Concrètement, si Catty décédait, son patrimoine reviendrait intégralement à ses parents, qui devraient s’acquitter chacun de 110 200 € de droits de succession. Or, Catty souhaite également transmettre à sa cousine. Il lui faut donc rédiger un testament en ce sens. Si elle lègue la moitié de son patrimoine à ses parents et l’autre moitié à sa cousine, les premiers auraient au total 88 000 € de droits de succession à payer en France, et la cousine 361 000 €. « Il est important que Catty réfléchisse aux biens qu’elle entend léguer à ses parents et à leur transmission, ensuite, au décès de ces derniers. Notamment si elle veut que ces biens reviennent in fine à sa cousine. En fonction de ses objectifs, plusieurs solutions peuvent être envisagées, avec des conséquences fiscales à anticiper, tant en France qu’en Belgique », remarque Sandrine Lamerand.

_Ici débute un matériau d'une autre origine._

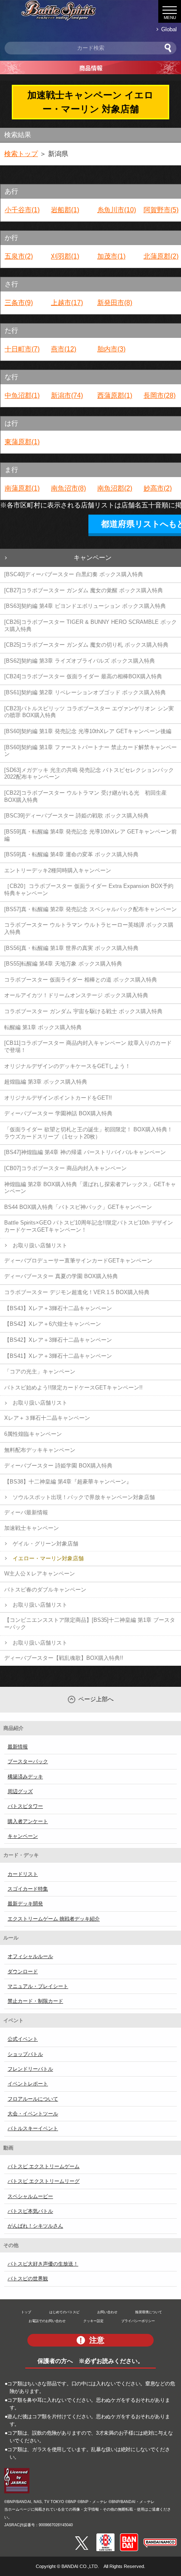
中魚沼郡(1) (22, 395)
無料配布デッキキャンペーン (39, 1450)
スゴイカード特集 (28, 1889)
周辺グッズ (20, 1791)
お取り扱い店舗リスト (40, 1245)
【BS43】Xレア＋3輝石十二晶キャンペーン (58, 1308)
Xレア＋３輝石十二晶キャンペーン (47, 1418)
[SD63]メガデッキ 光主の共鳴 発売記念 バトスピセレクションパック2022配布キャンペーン (89, 773)
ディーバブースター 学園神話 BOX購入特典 (58, 1113)
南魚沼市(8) (68, 488)
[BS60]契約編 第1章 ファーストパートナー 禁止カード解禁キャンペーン (90, 751)
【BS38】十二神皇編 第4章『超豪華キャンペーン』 (68, 1481)
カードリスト (23, 1874)
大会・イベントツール (33, 2114)
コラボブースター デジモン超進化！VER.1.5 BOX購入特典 (76, 1292)
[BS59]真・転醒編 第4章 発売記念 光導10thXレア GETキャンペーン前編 (90, 835)
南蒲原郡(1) (22, 488)
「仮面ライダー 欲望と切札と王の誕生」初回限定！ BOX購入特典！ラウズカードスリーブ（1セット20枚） (88, 1133)
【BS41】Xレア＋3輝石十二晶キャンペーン (58, 1356)
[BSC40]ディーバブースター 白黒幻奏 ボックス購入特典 (73, 574)
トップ (26, 2312)
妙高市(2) (158, 488)
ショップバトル (25, 2054)
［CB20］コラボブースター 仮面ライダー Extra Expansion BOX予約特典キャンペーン (88, 889)
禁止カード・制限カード (35, 2001)
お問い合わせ (107, 2312)
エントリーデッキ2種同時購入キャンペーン (57, 870)
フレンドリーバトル (30, 2069)
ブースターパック (28, 1761)
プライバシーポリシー (138, 2321)
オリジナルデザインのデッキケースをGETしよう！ (67, 1066)
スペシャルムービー (30, 2196)
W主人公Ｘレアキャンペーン (39, 1573)
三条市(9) (19, 302)
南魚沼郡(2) (114, 488)
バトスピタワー (25, 1806)
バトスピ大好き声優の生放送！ (43, 2264)
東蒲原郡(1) (22, 441)
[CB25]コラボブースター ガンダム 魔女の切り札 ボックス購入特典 (86, 645)
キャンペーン (93, 557)
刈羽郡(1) (65, 256)
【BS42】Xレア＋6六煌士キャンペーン (52, 1324)
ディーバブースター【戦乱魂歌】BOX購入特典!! (63, 1658)
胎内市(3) (111, 349)
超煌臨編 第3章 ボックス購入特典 (45, 1082)
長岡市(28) (160, 395)
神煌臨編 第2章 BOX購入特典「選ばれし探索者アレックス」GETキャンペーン (90, 1188)
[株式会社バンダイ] (129, 2536)
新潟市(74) (67, 395)
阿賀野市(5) (161, 209)
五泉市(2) (19, 256)
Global (169, 29)
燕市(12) (63, 349)
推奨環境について (148, 2312)
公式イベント (23, 2039)
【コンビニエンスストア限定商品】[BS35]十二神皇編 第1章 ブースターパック (89, 1623)
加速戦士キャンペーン (31, 1528)
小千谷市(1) (22, 209)
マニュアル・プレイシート (38, 1986)
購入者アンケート (28, 1821)
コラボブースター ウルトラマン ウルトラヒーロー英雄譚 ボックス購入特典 (88, 928)
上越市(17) (67, 302)
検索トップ (21, 153)
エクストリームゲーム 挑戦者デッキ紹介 (54, 1919)
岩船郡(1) (65, 209)
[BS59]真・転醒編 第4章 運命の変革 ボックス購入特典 (71, 854)
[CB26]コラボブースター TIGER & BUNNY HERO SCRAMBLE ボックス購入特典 (90, 625)
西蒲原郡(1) (114, 395)
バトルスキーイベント (33, 2128)
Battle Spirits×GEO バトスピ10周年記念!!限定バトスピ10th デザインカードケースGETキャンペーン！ (88, 1226)
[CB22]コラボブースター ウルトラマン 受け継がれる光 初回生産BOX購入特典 (85, 796)
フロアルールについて (33, 2099)
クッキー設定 (93, 2321)
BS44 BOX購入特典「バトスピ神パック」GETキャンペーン (78, 1207)
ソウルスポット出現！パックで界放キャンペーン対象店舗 (84, 1497)
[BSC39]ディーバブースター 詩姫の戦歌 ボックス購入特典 (76, 815)
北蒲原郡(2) (161, 256)
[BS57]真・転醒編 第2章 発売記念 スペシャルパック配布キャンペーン (90, 909)
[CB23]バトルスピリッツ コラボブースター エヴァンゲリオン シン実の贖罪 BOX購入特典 (89, 712)
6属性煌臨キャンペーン (33, 1434)
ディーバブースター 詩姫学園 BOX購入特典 (58, 1465)
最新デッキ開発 (25, 1904)
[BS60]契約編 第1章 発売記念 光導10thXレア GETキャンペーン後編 (87, 731)
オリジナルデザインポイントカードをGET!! (58, 1098)
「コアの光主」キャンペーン (39, 1371)
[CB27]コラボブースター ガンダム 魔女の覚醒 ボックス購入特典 (83, 590)
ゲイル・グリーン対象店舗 (45, 1543)
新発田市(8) (114, 302)
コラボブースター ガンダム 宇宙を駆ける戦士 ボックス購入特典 (83, 1011)
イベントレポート (28, 2084)
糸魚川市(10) (116, 209)
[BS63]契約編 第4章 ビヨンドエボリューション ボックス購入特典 (85, 606)
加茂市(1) (111, 256)
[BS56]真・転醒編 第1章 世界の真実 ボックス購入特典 (71, 948)
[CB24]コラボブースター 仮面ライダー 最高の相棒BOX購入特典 (83, 676)
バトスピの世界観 (28, 2279)
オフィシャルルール (30, 1956)
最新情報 (18, 1747)
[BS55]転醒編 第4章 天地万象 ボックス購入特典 (63, 963)
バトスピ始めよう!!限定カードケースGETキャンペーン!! (73, 1387)
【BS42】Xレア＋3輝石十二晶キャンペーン (58, 1340)
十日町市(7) (22, 349)
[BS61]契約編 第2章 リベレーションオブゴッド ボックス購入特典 (85, 692)
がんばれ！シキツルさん (35, 2226)
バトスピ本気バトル (30, 2211)
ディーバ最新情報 (26, 1512)
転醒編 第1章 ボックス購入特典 (43, 1027)
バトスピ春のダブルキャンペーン (45, 1589)
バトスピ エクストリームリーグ (44, 2181)
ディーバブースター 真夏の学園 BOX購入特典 (61, 1276)
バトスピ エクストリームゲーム (44, 2166)
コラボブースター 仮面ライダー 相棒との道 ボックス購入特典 (80, 979)
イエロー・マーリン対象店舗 (48, 1558)
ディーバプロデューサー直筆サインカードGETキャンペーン (78, 1260)
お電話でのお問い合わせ (47, 2321)
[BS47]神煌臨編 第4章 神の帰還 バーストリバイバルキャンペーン (85, 1152)
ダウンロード (23, 1971)
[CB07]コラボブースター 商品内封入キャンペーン (65, 1168)
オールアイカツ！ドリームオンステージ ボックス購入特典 (76, 995)
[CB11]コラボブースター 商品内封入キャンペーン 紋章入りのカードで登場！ (88, 1046)
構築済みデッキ (25, 1777)
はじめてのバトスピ (64, 2312)
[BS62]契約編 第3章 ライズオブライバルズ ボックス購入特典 (79, 661)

Conseil n° 2 Vendre un bien immobilier

Dans une logique d’optimisation fiscale de la transmission de son patrimoine à sa cousine et à sa petite-cousine, Catty pourrait dès à présent céder l’un de ses biens immobiliers et placer l’argent sur son assurance vie. « Elle aurait intérêt à se défaire du terrain en Belgique pour recentrer sa succession sur la France », conseille Emmanuel Estienne. Le produit de la vente de ce terrain, voire d’un ou de deux autres biens immobiliers détenus en France, pourrait être judicieusement investi en assurance vie.

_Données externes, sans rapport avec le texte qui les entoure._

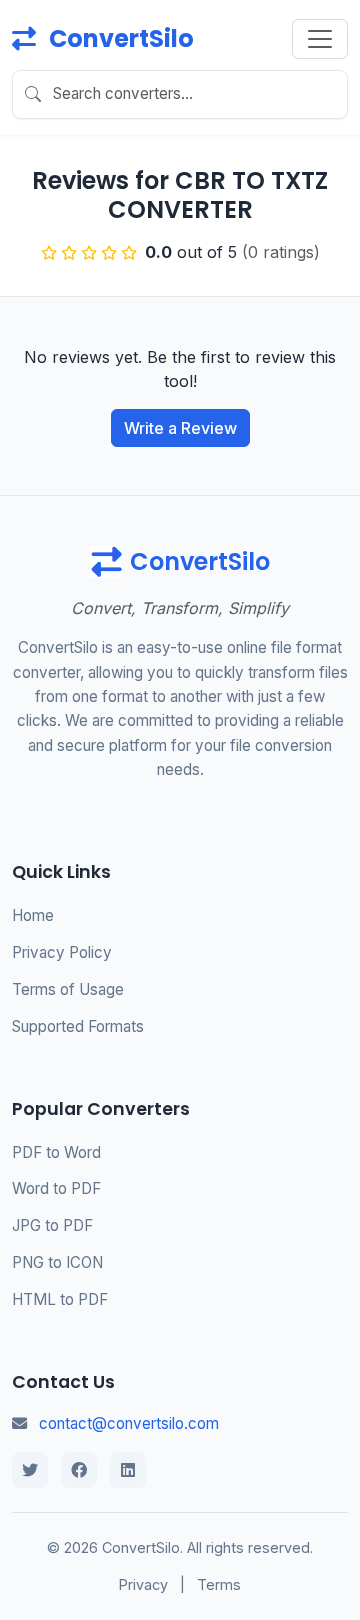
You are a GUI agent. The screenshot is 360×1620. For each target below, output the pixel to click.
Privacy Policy (62, 952)
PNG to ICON (57, 1262)
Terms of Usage (68, 989)
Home (33, 915)
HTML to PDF (60, 1299)
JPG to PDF (52, 1225)
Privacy (143, 1584)
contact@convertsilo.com (129, 1423)
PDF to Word (56, 1152)
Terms (219, 1584)
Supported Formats (78, 1026)
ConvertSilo (119, 38)
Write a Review (180, 428)
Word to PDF (56, 1188)
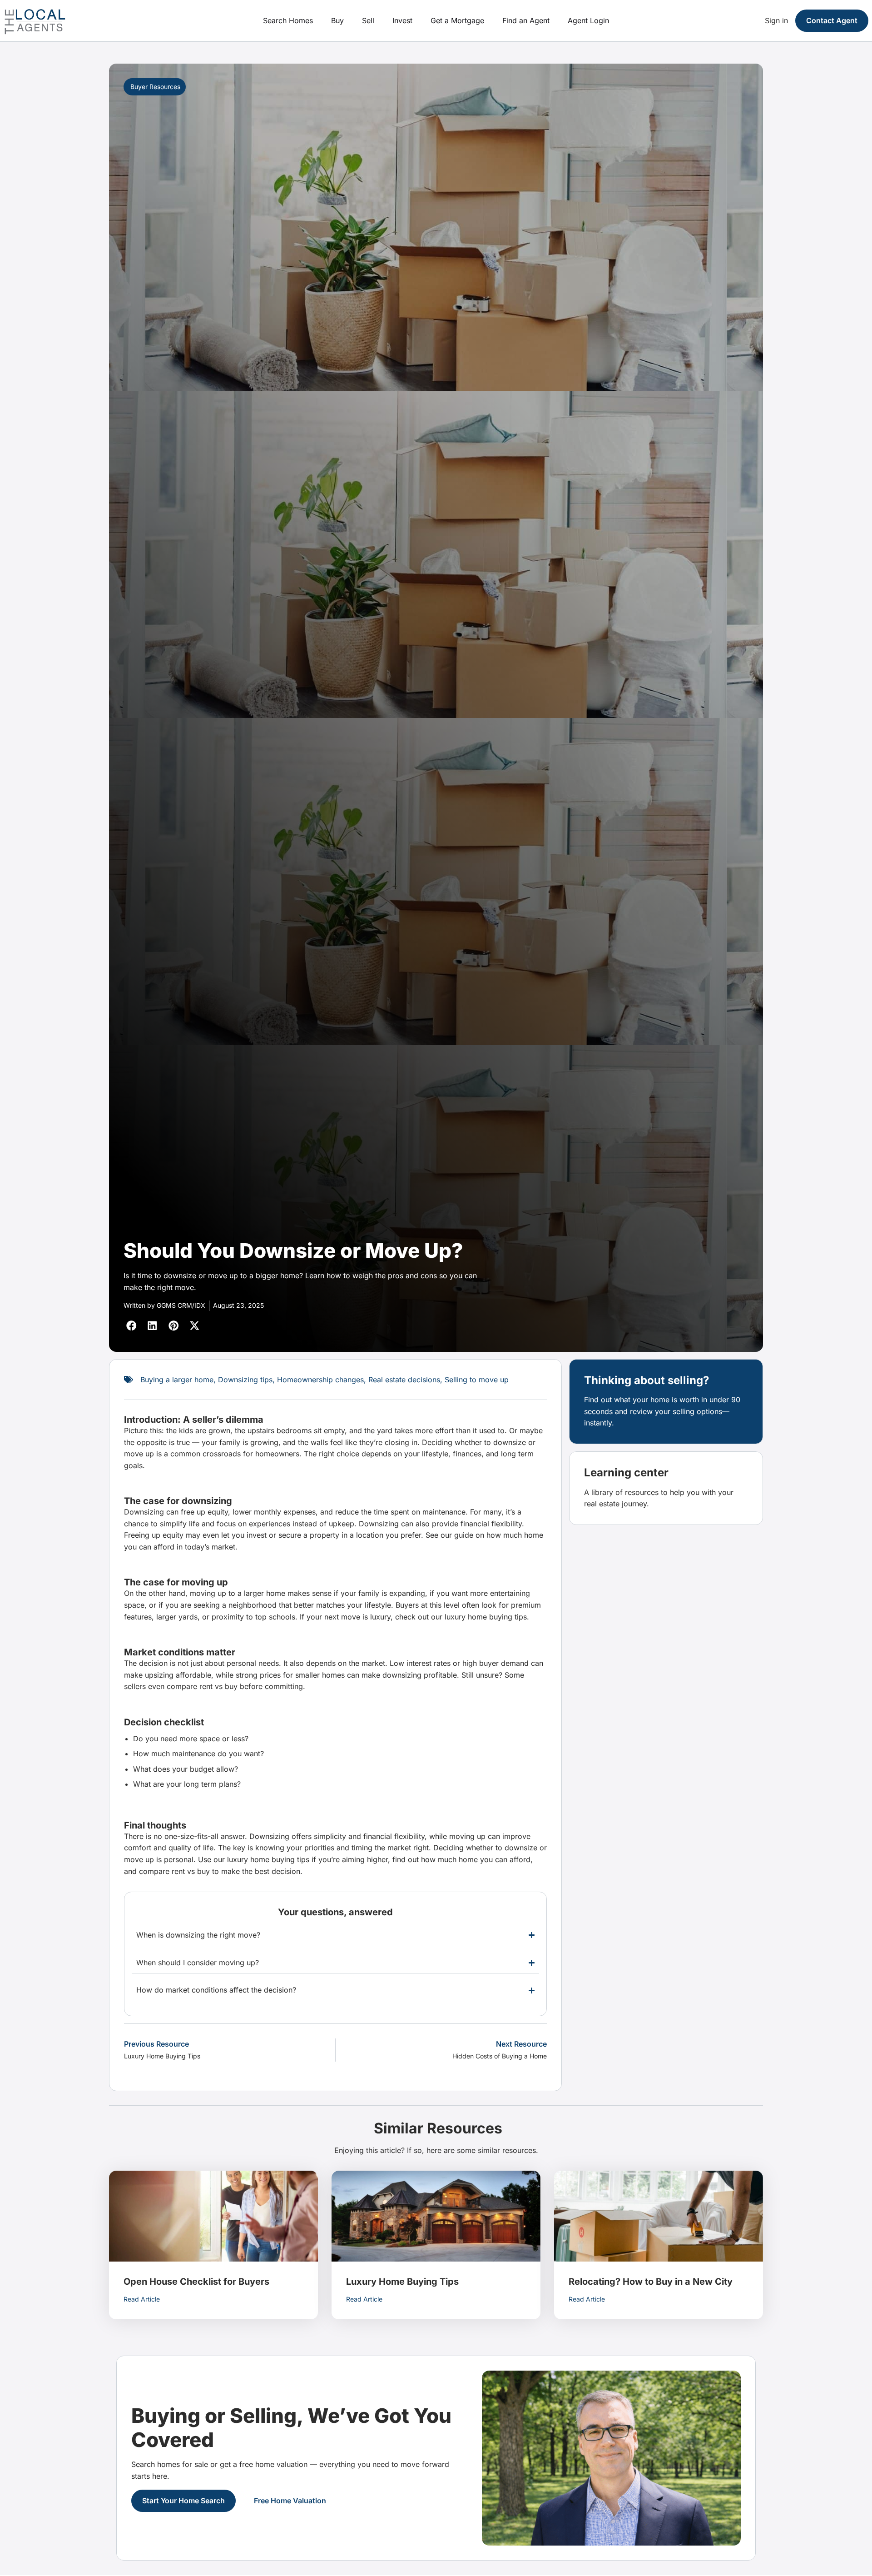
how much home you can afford (475, 1859)
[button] (132, 1326)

Les versements réalisés avant 70 ans sont exonérés de droits à hauteur de 152 500 € par bénéficiaire. En désignant ses cousines pour moitié chacune, Catty pourrait déjà transmettre 300 000 € hors droits de succession. « La loi française est, à cet égard, plus avantageuse que la loi belge, qui ne dispose pas de ce régime d’exonération », note Emmanuel Estienne. Au-delà de cet aspect patrimonial, les liquidités ainsi placées assureraient à Catty une réserve mobilisable en cas de besoin (travaux, problèmes de santé…). Par la suite, elle pourrait vendre d’autres biens immobiliers pour bénéficier de revenus complémentaires à la retraite ou faire face à une éventuelle dépendance. Cette précaution est d’autant plus importante que Catty souffre d’une maladie invalidante.

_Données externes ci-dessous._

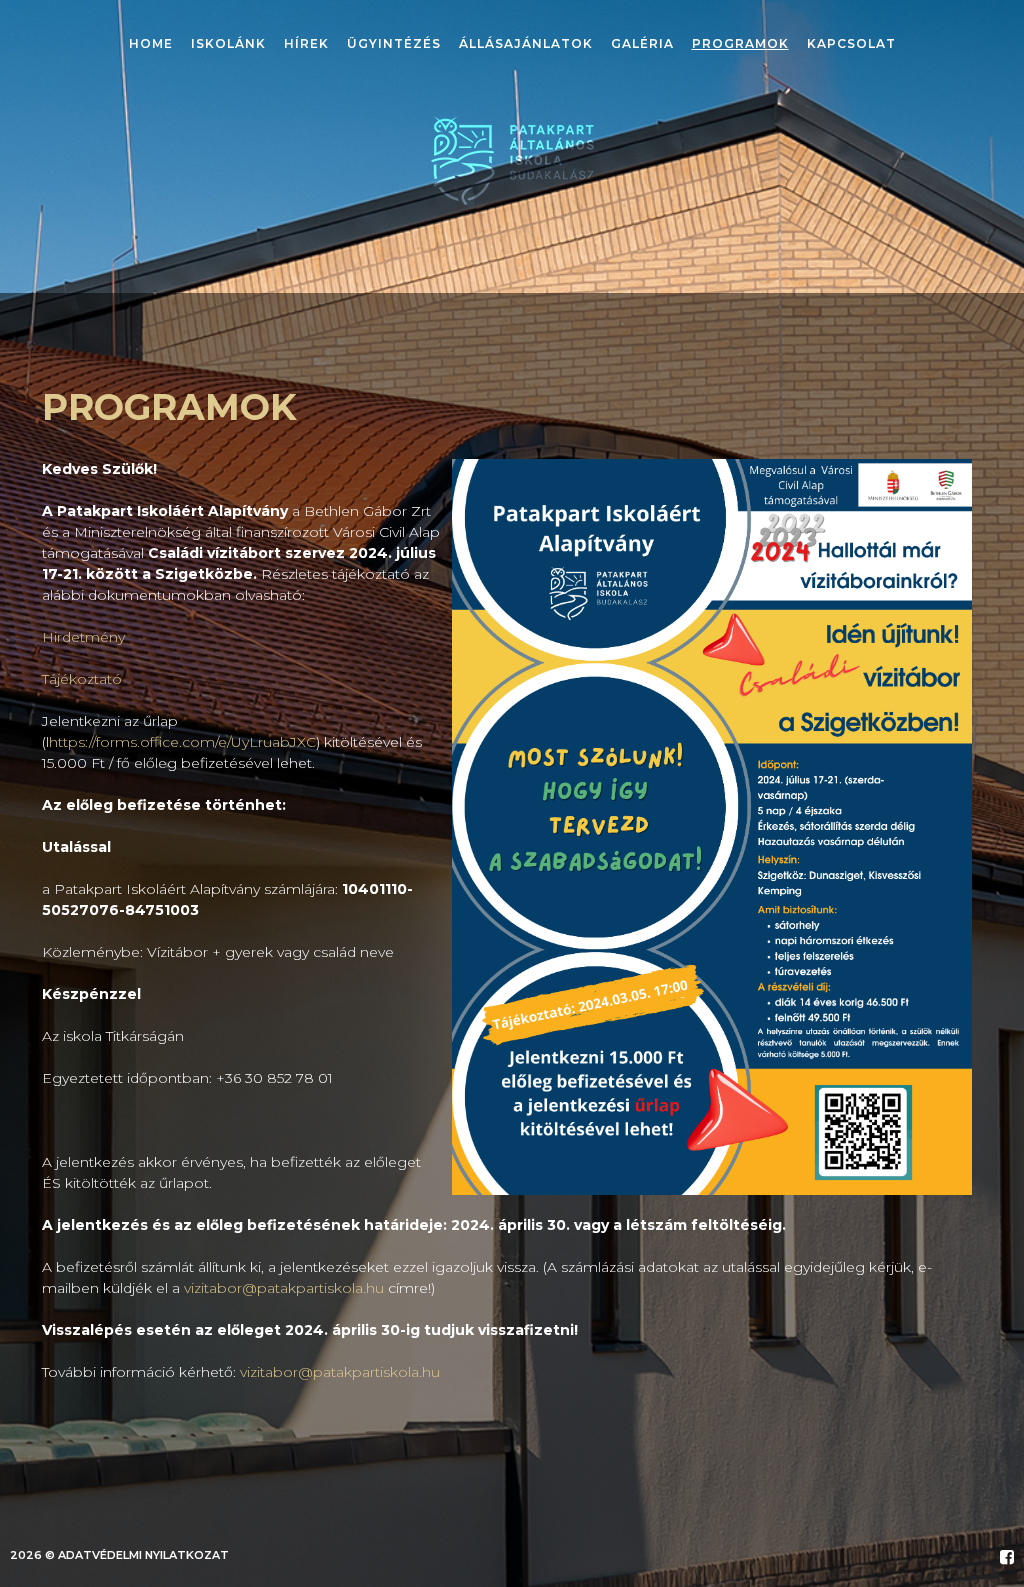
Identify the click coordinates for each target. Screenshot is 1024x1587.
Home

Conseil n° 3 Penser au viager

À plus long terme, Catty peut envisager de vendre sa résidence principale en viager. Pour l’heure, elle est beaucoup trop jeune pour que cette solution soit pertinente. Mais, dans 15 à 20 ans, elle pourrait le devenir. Sophie Richard, fondatrice de Viagimmo, réseau spécialisé dans le viager, a calculé que si Catty vendait sa résidence principale en viager occupé à 70 ans révolus, sur une base de 350 000 € et sans bouquet, elle percevrait une rente de 750 € par mois à vie. « Elle ne conserverait à sa charge que les réparations locatives, les gros travaux étant à celle du débirentier », observe la spécialiste. Autre hypothèse : vendre en viager libre l’un de ses biens locatifs estimé à 300 000 €.

À 70 ans, cette opération lui permettrait de dégager une rente de 1 452 € par mois. « Certes, elle ne percevrait plus de loyers, puisque le nouvel acquéreur reprendrait le bail à son actif, convient Sophie Richard, mais cette rente serait imposée à seulement 30 %, alors qu’aujourd’hui, en tenant compte de l’impôt et des prélèvements sociaux, les 1 300 € de loyers qu’elle perçoit sont taxés à près de 50 %. Sans oublier qu’un crédirentier est mieux protégé qu’un bailleur. » Cette solution lui permettrait de gagner en pouvoir d’achat (grâce à une fiscalité allégée et de moindres charges) et en tranquillité d’esprit en se libérant des contraintes de la gestion locative. « Si l’idée d’une rente viagère la séduit, Catty pourrait aussi opter pour la vente simple de ses biens immobiliers locatifs et la transformation du capital recueilli en rente viagère », suggère Florence Brau Billod. Toutefois, si l’espérance de vie de Catty devait être réduite en raison de sa maladie, le viager, qu’il soit immobilier ou mobilier, n’est pas forcément une solution optimale.